Methods: Four hundred consecutive patients (218 males, 182 females) referred for diagnostic coronary angiography were examined, and risk factors for CAD, lipids, C-reactive protein (CRP), and ferritin concentrations were recorded for all participants.
Results: Ferritin was higher in the male patients with CAD (121 μg/L; range, 56–258 μg/L) than in the men without significant CAD (73 μg/L; range, 32–138 μg/L; P <0.002). Multiple logistic regression analysis, after adjustment for the established coronary risk factors, showed ferritin as an independent discriminating risk factor for CAD (P <0.01).
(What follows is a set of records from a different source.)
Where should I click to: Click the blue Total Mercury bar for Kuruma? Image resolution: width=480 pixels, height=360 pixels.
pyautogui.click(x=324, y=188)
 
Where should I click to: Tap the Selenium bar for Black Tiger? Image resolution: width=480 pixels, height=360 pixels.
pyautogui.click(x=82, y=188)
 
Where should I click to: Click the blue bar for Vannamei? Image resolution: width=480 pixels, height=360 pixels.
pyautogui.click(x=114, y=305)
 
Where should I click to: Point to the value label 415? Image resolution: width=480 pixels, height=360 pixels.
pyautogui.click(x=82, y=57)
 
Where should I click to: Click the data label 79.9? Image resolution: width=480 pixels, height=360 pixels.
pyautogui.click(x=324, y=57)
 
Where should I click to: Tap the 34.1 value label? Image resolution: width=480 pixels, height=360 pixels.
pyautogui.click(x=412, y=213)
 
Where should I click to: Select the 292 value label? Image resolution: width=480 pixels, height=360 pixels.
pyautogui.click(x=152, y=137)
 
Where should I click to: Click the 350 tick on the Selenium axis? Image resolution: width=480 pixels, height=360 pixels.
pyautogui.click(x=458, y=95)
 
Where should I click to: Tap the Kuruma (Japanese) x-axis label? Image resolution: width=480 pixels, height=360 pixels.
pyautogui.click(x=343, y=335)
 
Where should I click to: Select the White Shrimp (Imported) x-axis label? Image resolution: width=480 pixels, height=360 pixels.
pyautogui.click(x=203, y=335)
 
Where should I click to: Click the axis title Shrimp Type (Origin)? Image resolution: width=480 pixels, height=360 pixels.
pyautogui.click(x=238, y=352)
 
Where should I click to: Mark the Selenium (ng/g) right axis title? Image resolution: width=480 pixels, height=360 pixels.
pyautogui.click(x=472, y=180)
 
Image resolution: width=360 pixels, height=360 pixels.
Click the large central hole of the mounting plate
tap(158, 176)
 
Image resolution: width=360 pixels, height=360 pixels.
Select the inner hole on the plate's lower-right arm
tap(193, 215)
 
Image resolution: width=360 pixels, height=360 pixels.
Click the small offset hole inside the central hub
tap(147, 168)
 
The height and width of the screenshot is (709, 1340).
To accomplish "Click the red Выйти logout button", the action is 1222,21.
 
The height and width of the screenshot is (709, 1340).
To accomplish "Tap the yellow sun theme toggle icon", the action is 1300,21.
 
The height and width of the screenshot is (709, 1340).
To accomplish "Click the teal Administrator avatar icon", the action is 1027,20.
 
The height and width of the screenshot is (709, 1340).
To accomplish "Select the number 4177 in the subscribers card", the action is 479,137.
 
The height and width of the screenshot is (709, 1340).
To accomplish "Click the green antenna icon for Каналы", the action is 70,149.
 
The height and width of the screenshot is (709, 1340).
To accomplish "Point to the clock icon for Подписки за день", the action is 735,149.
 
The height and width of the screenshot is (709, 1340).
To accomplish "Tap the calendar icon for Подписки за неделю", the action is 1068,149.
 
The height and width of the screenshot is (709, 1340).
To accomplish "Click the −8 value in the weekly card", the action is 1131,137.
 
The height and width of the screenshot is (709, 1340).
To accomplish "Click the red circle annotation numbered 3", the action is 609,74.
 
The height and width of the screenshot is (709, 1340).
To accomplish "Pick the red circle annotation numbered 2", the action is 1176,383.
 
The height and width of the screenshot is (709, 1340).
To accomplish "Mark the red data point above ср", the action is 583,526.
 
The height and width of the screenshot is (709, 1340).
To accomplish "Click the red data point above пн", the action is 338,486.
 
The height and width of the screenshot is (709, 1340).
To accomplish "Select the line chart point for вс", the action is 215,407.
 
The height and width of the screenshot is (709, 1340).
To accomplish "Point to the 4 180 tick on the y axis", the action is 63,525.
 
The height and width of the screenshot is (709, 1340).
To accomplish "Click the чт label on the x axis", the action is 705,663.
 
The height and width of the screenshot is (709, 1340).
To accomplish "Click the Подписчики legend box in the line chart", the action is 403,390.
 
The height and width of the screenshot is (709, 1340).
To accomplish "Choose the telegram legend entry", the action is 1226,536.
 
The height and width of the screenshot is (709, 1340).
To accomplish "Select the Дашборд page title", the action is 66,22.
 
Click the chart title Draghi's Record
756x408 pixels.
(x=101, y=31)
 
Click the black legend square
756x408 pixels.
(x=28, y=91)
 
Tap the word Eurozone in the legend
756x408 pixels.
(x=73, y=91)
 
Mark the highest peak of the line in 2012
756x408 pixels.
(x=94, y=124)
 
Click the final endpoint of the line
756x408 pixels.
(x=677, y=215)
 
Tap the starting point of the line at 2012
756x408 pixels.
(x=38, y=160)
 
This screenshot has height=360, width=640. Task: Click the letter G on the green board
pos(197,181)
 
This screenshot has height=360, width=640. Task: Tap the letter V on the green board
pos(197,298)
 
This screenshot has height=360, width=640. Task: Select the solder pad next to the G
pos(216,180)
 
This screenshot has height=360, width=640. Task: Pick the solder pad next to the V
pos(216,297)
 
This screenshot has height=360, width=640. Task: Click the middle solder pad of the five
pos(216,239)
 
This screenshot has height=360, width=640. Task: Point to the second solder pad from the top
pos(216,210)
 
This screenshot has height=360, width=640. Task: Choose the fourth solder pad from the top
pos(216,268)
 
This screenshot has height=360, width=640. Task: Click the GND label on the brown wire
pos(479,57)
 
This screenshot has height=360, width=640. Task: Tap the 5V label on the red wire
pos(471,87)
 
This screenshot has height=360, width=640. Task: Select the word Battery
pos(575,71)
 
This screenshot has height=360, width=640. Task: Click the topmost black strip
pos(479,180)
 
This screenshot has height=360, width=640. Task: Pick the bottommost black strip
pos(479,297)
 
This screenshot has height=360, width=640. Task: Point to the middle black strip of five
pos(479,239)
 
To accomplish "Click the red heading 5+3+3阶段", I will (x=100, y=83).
Men in the highest quartile of ferritin had an odds ratio (OR) of 1.62 [95% confidence interval (95% CI), 1.12–2.42; P <0.01] compared with men in the lowest quartile of ferritin. The association between ferritin and CAD was more pronounced in male patients ≤50 years (OR = 2.65; 95% CI, 1.35–5.51; P <0.003). Ferritin was significantly higher in diabetic male patients in comparison with nondiabetic male patients [168 μg/L (range, 74–406 μg/L) vs 106 μg/L (range, 44–221 μg/L), respectively; P <0.002]. No association was observed between ferritin and CAD among the female patients.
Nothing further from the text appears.